It is not so difficult so long as you are not too far away from an office where you need to attend in person just once to authenticate your identity. I found that the system worked very efficiently and now we have the digital certificates, all our transactions with the Hacienda can be conducted on-line - la Renta, Modelo 720 and access to our transaction and communication history.


----------



## extranjero (Nov 16, 2012)

ivorra said:


> It is not so difficult so long as you are not too far away from an office where you need to attend in person just once to authenticate your identity. I found that the system worked very efficiently and now we have the digital certificates, all our transactions with the Hacienda can be conducted on-line - la Renta, Modelo 720 and access to our transaction and communication history.


Don't think the average ex pat wants to tackle these forms themselves, and certainly not online!


----------



## 90199 (Mar 21, 2010)

I have heard that the 720 is something of a flop, insomuch that the office collating and dealing with the information number only 17 souls, and because of the immense volume of material submitted last year, plus the fact that due to lack of funds, no further staff can be expected in the foreseeable future. It is most unlikely that any further action will be taken for a long time.

If you really want to clog up the system, submit more returns, preferably in Arabic, Manderin or Cantonese

Don't worry, it is bad for ones health………...


----------



## Megsmum (Sep 9, 2012)

extranjero said:


> The 720 is not just any old form- due to the way it has been brought it in, with its draconian penalties for inadvertent mistakes, errors etc it has blighted the life of many to the extent that they want to get out of Spain, and some thinking of moving to Spain are having second thoughts and either won't move here or will become non resident. These people are not crooks-they want transparency, but they do object to every financial private detail being entered online. They feel the vulnerable and insecure. Financial advisors disagree about what to include or exclude, which doesn't help.The fact that on several different forums there are more than 24 pages devoted to this thread indicates there are many anguished people out there!

(Information provided)
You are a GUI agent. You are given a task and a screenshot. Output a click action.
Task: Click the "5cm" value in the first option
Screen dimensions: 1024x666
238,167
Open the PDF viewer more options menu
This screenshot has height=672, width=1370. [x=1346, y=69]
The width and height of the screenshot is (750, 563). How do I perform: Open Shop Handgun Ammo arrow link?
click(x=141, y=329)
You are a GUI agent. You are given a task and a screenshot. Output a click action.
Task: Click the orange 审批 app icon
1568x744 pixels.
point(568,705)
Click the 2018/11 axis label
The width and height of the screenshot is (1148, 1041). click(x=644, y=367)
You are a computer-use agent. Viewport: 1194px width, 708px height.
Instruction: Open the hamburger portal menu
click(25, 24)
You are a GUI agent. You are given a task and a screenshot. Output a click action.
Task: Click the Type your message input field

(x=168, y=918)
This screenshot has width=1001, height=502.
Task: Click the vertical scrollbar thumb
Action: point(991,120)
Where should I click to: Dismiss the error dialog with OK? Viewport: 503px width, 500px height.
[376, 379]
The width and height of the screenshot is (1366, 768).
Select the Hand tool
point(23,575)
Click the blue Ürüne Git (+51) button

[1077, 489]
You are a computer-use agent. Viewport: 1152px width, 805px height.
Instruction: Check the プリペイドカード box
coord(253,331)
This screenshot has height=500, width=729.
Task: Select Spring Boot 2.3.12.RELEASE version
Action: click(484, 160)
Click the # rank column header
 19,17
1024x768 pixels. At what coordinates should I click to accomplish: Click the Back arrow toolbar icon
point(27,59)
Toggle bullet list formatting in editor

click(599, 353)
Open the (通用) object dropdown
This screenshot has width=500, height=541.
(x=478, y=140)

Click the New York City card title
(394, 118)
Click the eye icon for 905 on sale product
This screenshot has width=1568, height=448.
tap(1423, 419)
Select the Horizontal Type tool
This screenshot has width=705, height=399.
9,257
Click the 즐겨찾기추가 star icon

(Your goal) Copy word for word the passage in the Modelo 720 forum thread above that begins at "Don't think the" and stops after "for ones health………...".

(Finished task)
Don't think the average ex pat wants to tackle these forms themselves, and certainly not online!


----------



## 90199 (Mar 21, 2010)

I have heard that the 720 is something of a flop, insomuch that the office collating and dealing with the information number only 17 souls, and because of the immense volume of material submitted last year, plus the fact that due to lack of funds, no further staff can be expected in the foreseeable future. It is most unlikely that any further action will be taken for a long time.

If you really want to clog up the system, submit more returns, preferably in Arabic, Manderin or Cantonese

Don't worry, it is bad for ones health………...